Чеховские герои – «маленькие люди» – «с охотой» показывают сами себя – нам самим – показывают (через свои потаённые черты) нас же, все наши или многие наши недостатки и достоинства. Мужчины в произведениях Чехова безвольны, бездельники, лгуны, мечтатели… Женщины у Чехова – глупы, слезливы, нечистоплотны, нахальны… Прелюбодеяние и женщины, и мужчины – все считают грехом, но сожительствуют со всяким и со всякой… Одна из важных черт жизни – расхождение слова и дела. Так было до Чехова, было при нём и – позже, и теперь. Писатель словно говорит нам, упрекает, что люди, как бараны, долго соображают: что делать перед новыми воротами. И если им сотворяют-делают иную «жизнь», обрушивают им на головы «реформы» – то обязательно таких дел наворочают, что только держись. Суть же проста, как говорят в народе: «Всяк за себя, оди́н Бог за всех».

Чеховские архиереи, учительницы, мужики – в себе носят именно национальный характер. Не лишённые воли к жизни, иные, стремящиеся к высотам архиерейским, – умирают в догадках о сущности бытия, человеческой породы, и вообще – о надобности жизни…

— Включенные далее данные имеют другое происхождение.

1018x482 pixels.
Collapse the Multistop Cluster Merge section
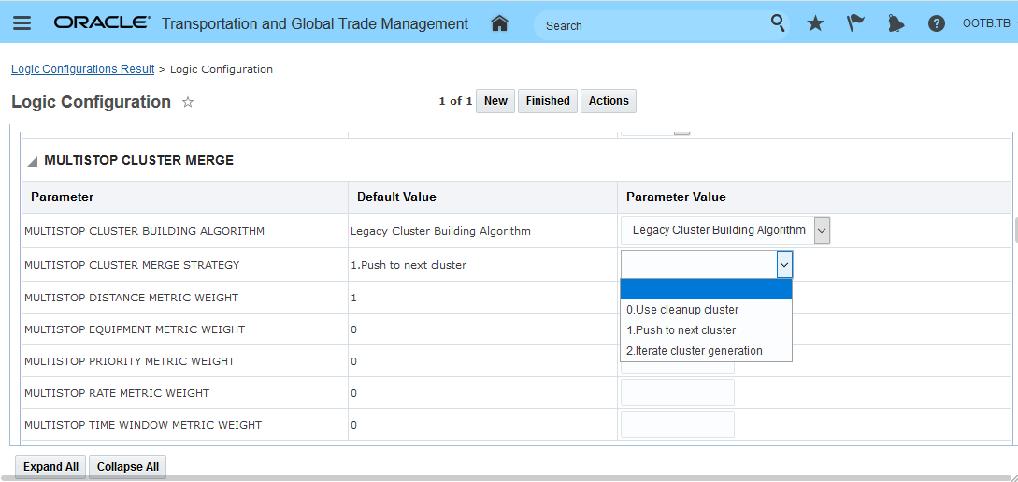(33, 161)
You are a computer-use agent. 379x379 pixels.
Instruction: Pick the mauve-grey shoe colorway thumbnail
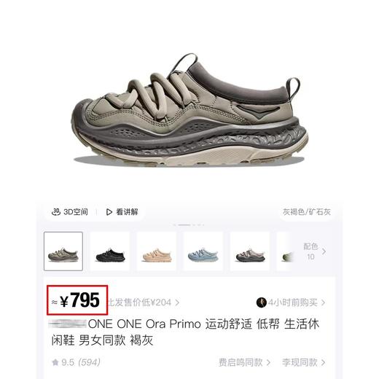pos(250,251)
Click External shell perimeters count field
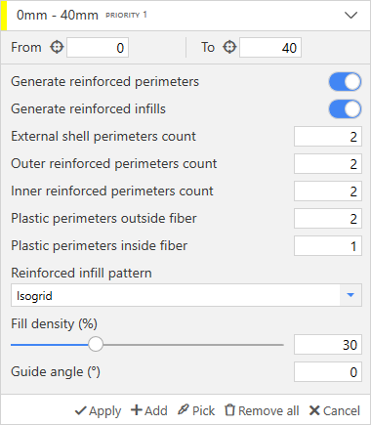Viewport: 371px width, 425px height. pos(328,137)
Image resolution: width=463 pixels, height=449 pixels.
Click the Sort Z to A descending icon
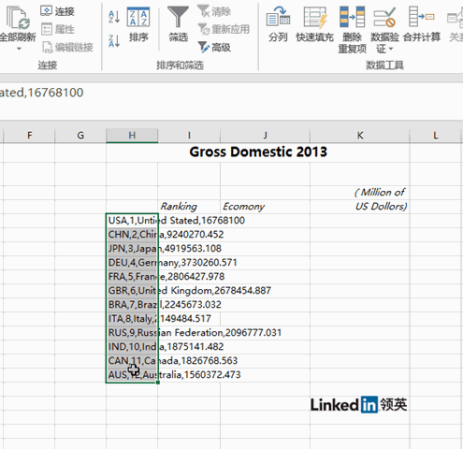[x=114, y=41]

В тоске и «мрачности» А.П. Чехова – такая несказанно бездонная христианская любовь к человеку, что трудно сыскать подобное сострадание у других признанных классиков. И это выгодно отличает Чехова от «свободных», вернее – от отсудивших себе право «личной свободы» французов. Этого почему-то не видят ни критики, ни читатели. Об этом не пишут и не говорят, то ли не понимают, то ли замалчивают. Битва за «свободу» французами, да и всей Европой «выиграна». Но вот только что́ обрела от этого мировая литература…

1993

Возвращение снега

– Поздравляю, – сказал Горышин после объявления результатов по приёму молодых в СП России, – теперь пойдём в одной упряжке…

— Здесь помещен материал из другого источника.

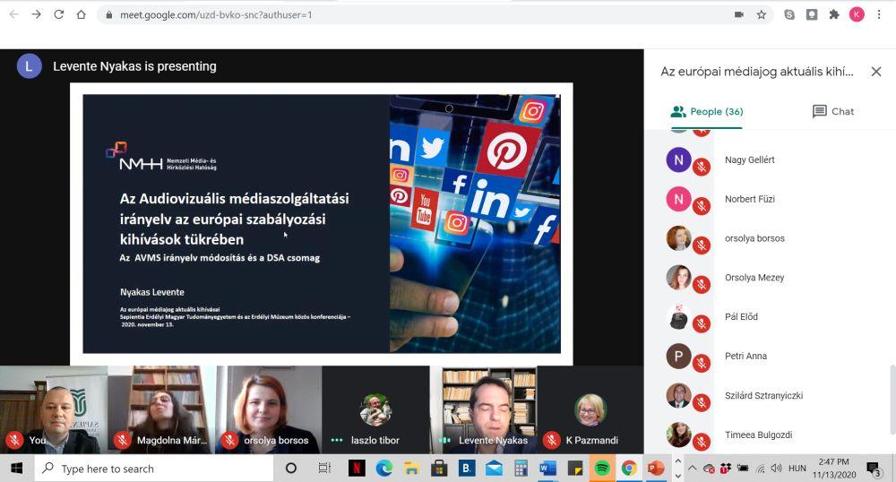
Task: Close the participants side panel
Action: pyautogui.click(x=875, y=72)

Семинар по прозе был жёсткий: четверо вновь принятых – на четверых из приёмной комиссии. Я с облегчением вздохнул, только выйдя на снег, на крыльцо. Здесь Горышин и поздравил меня. Здание владимирской администрации возвышалось над городскими кварталами. Панорама была чудесная… Снег, солнце и ветер.

Был апрель в начале, распущенная синька в лужах и схваченные морозцем сугробы. Высотки-дома среди приземистых, как со старой открытки, халуп. И на всё я смотрел по-иному, снизу – вверх, и под другим углом зрения. Быть русским среди русских, среди писателей – не об этом ли мечтала душа? Лобанов, Личутин, Володин и Кожинов, Старшинов, Паламарчук и Куняев…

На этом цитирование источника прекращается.